**Task requirements**
Only the lines from the one with "Choose the Funnel exploration thumbnail" through the end of the material are wanted, copied exactly and with the pictures left out.

**Data for the task**
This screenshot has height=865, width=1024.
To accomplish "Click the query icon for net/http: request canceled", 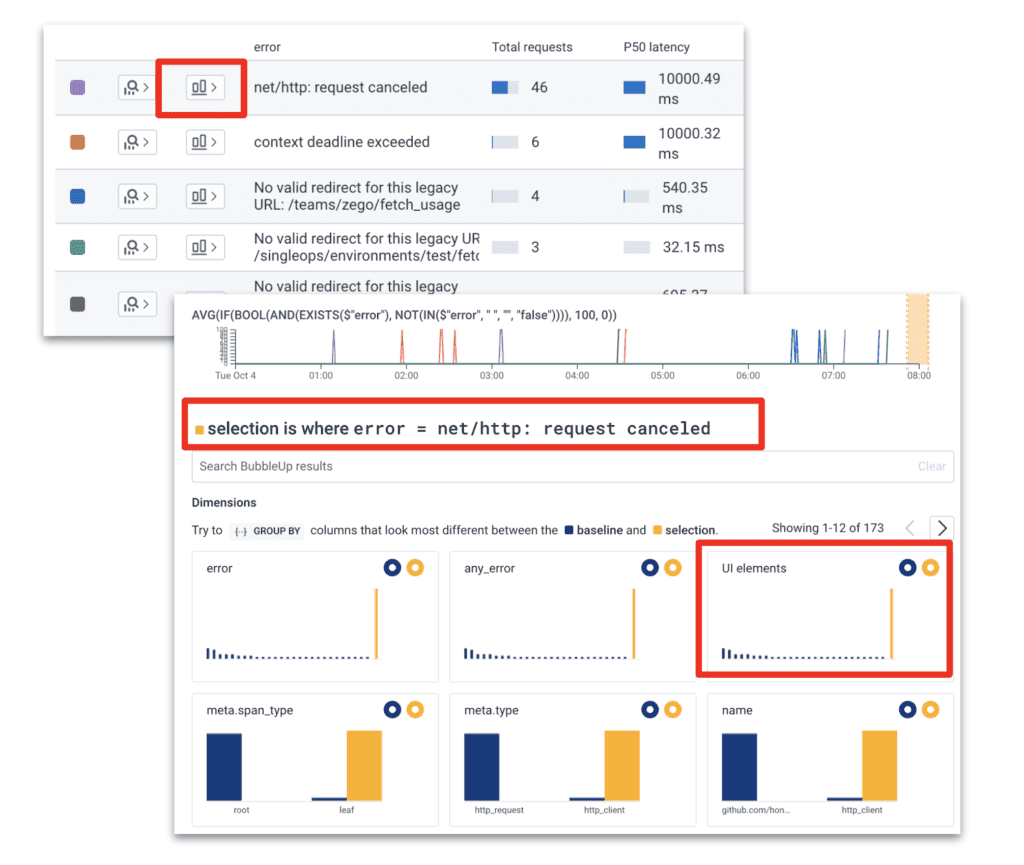I will click(x=136, y=87).
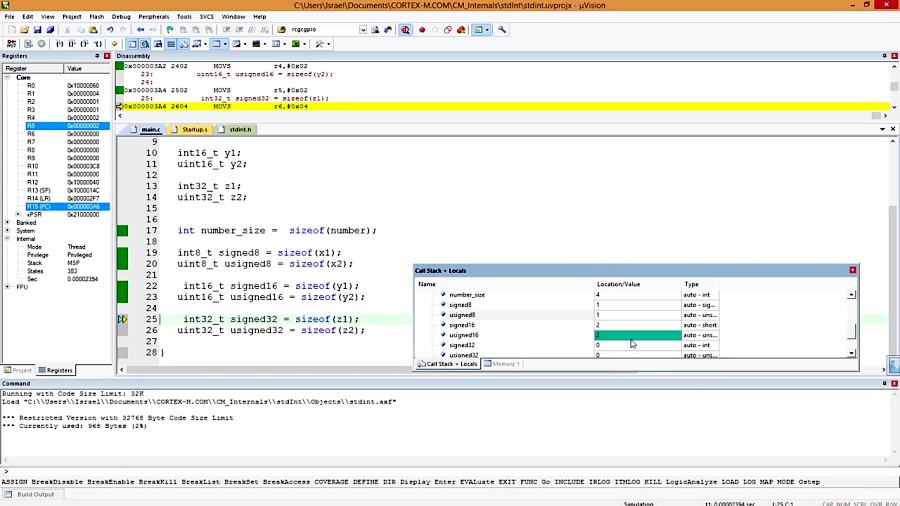The width and height of the screenshot is (900, 506).
Task: Click the Undo arrow icon
Action: (109, 30)
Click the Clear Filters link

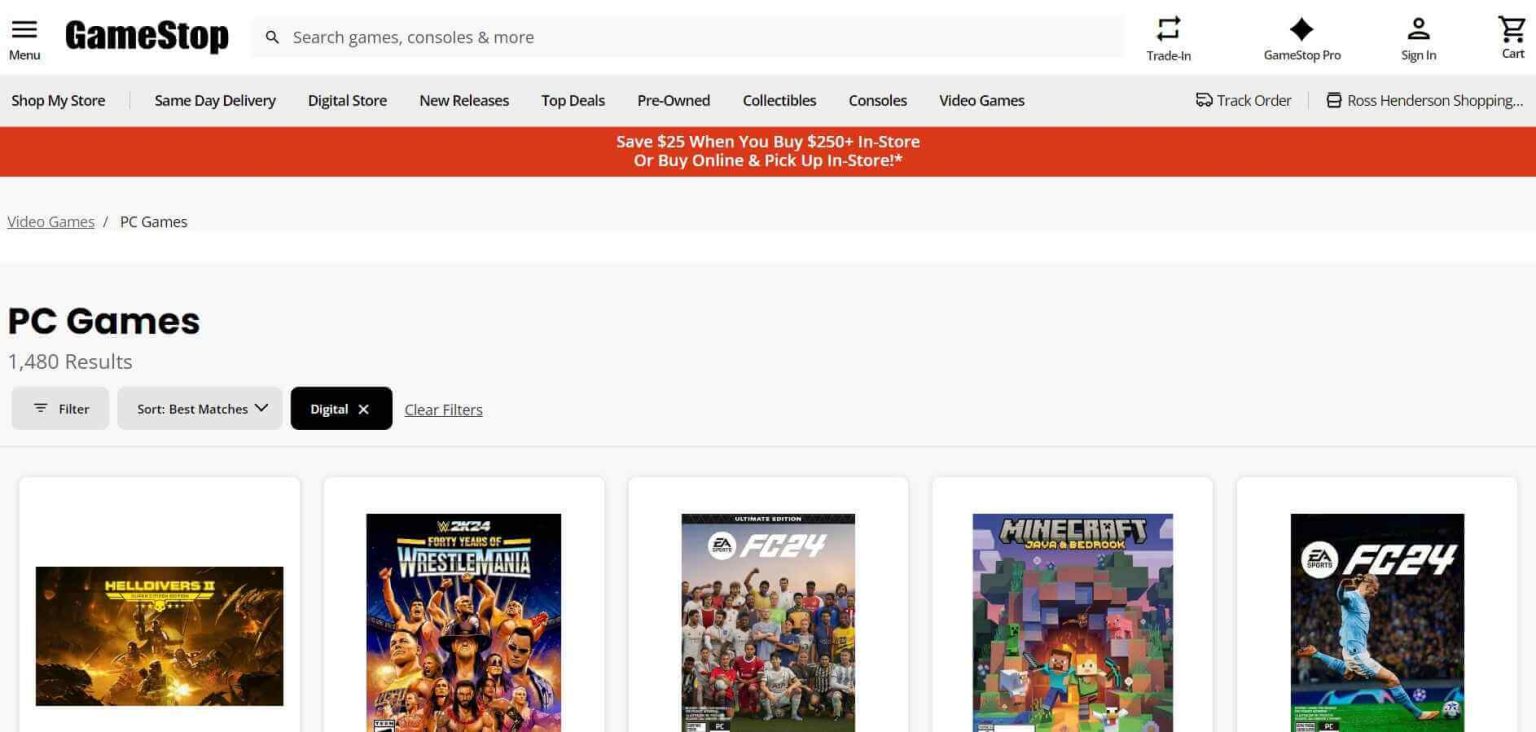(443, 409)
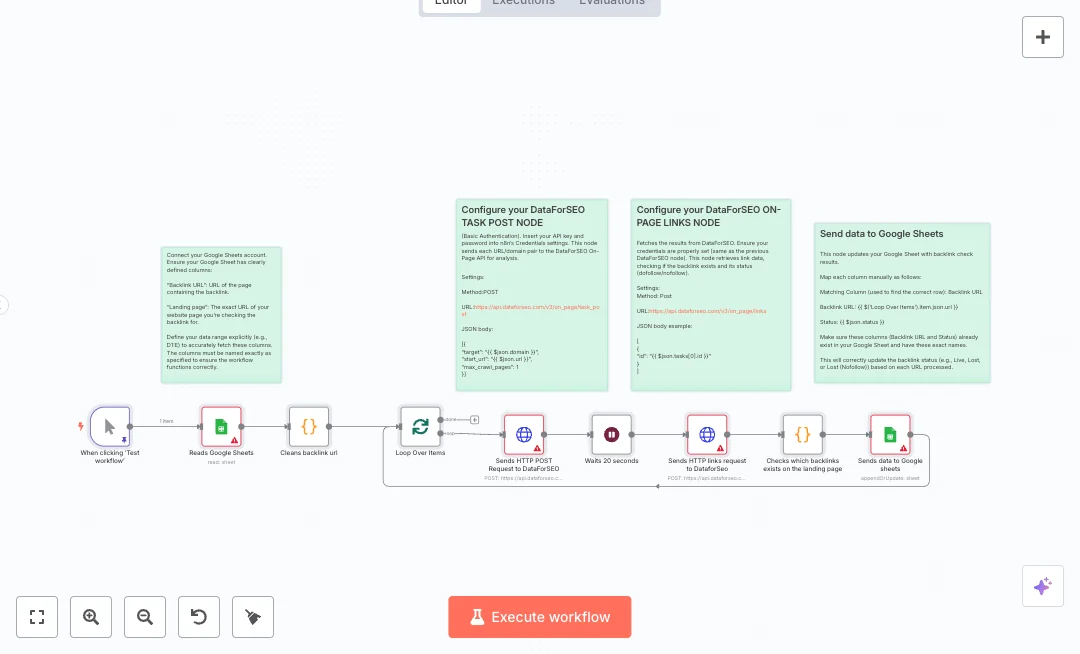Open Sends HTTP links request node

[x=706, y=435]
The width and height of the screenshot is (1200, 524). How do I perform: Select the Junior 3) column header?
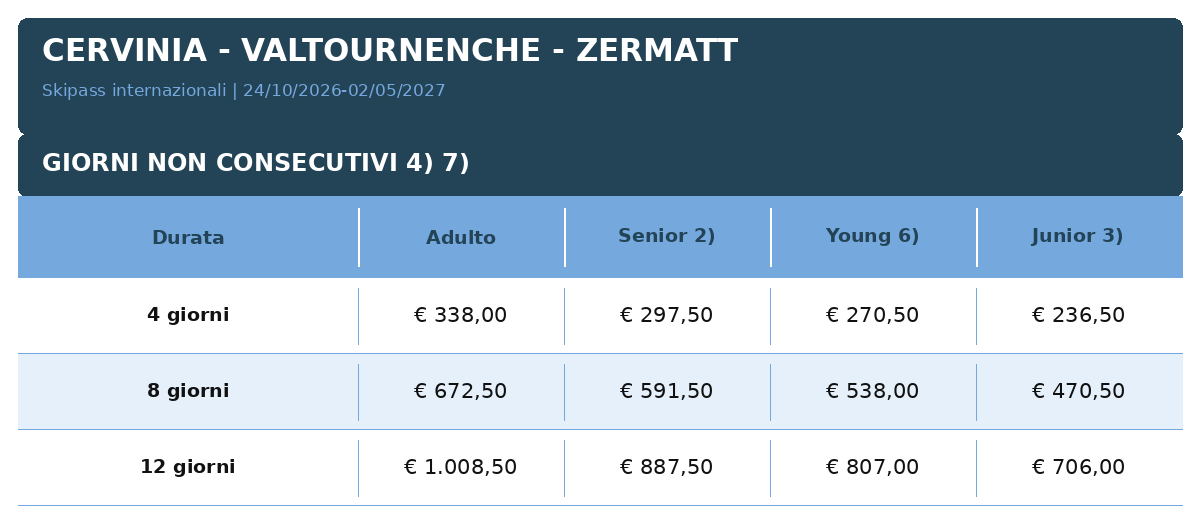click(1078, 236)
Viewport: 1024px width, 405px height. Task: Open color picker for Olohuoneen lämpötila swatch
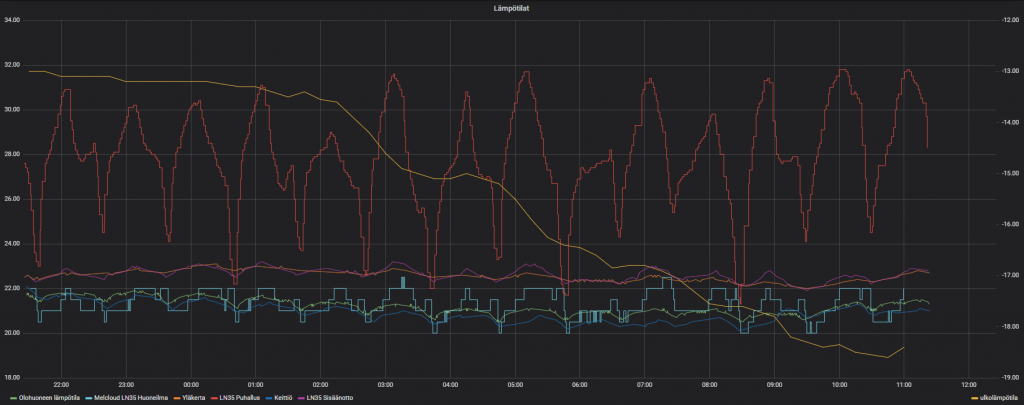14,398
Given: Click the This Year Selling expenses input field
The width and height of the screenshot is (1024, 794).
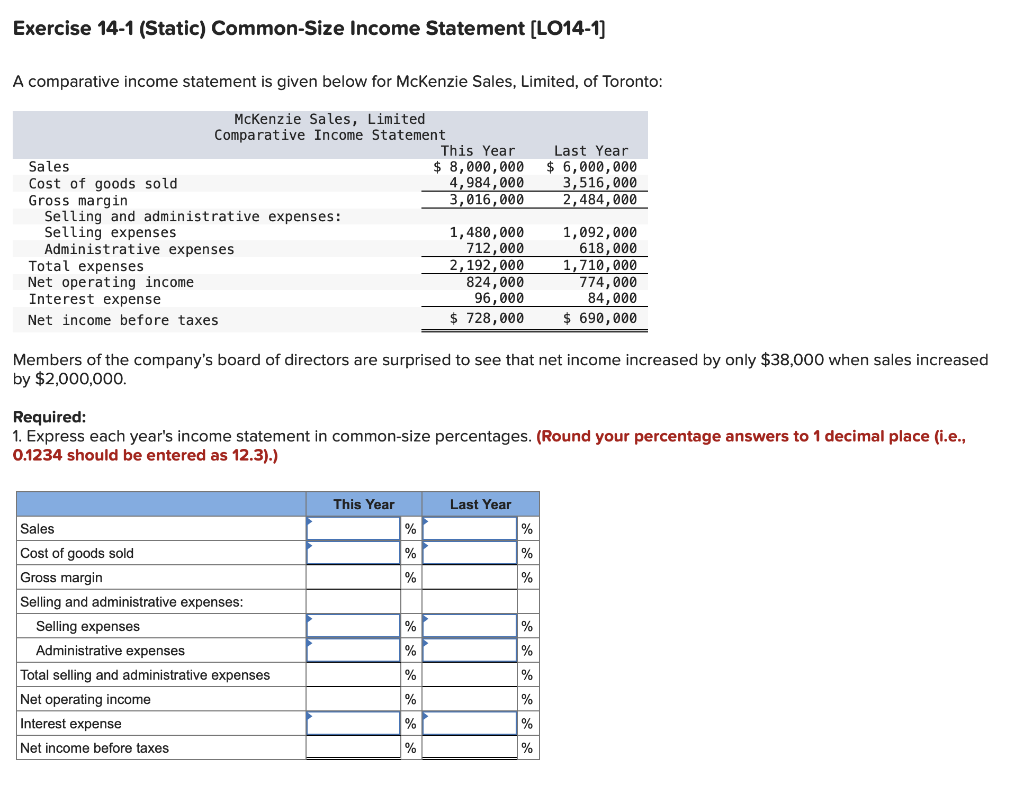Looking at the screenshot, I should 353,626.
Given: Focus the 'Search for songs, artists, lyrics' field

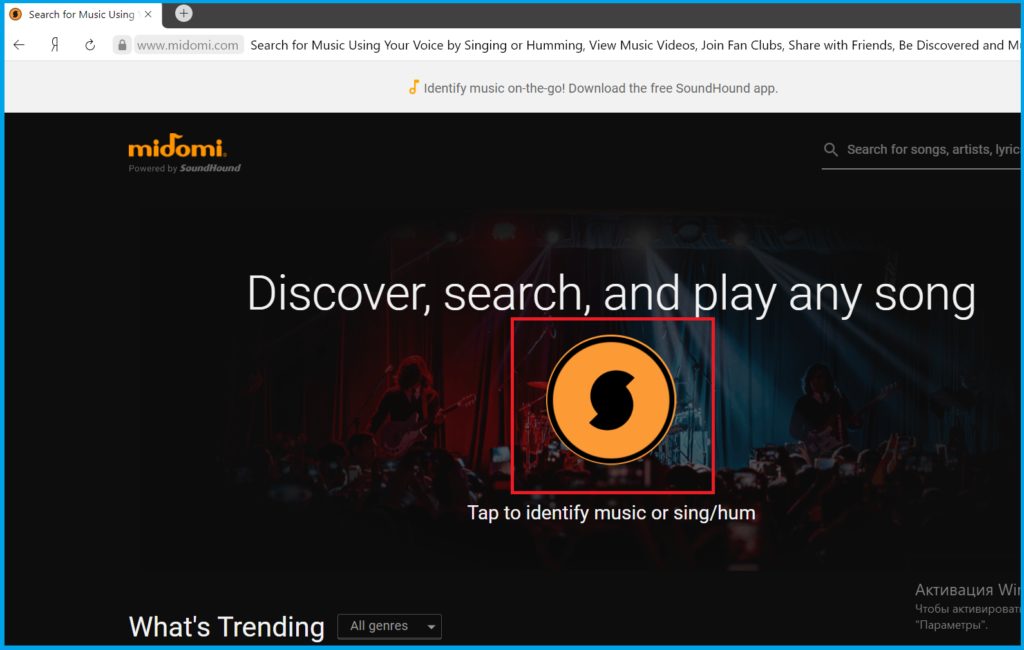Looking at the screenshot, I should coord(930,149).
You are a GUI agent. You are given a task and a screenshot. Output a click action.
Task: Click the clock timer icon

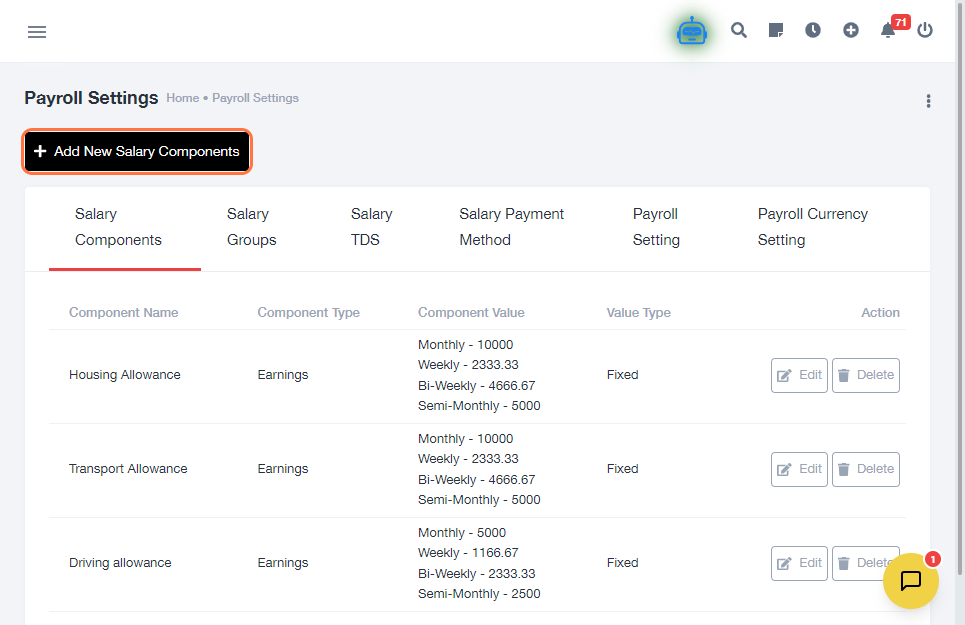pyautogui.click(x=813, y=31)
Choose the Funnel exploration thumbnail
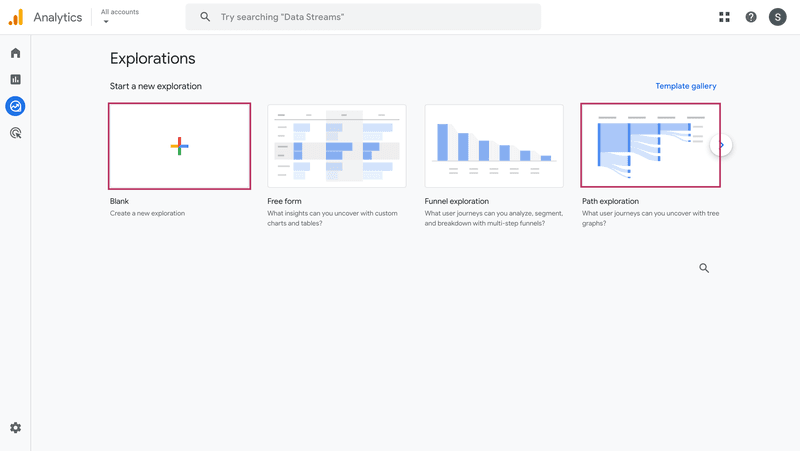This screenshot has height=451, width=800. (494, 146)
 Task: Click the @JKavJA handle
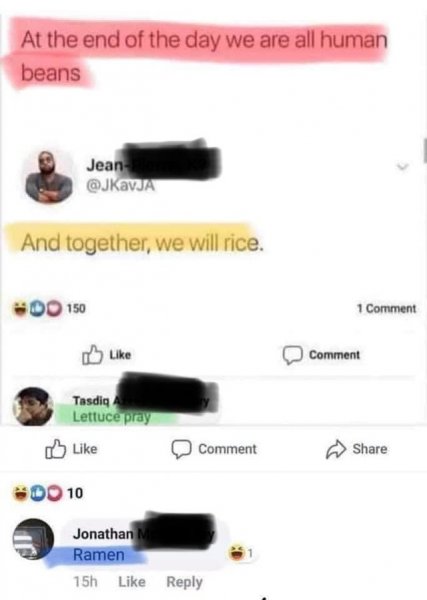pyautogui.click(x=121, y=186)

**Written answer**
Choose the Funnel exploration thumbnail
This screenshot has height=451, width=800. (494, 146)
 Task: Click the @JKavJA handle
pyautogui.click(x=121, y=186)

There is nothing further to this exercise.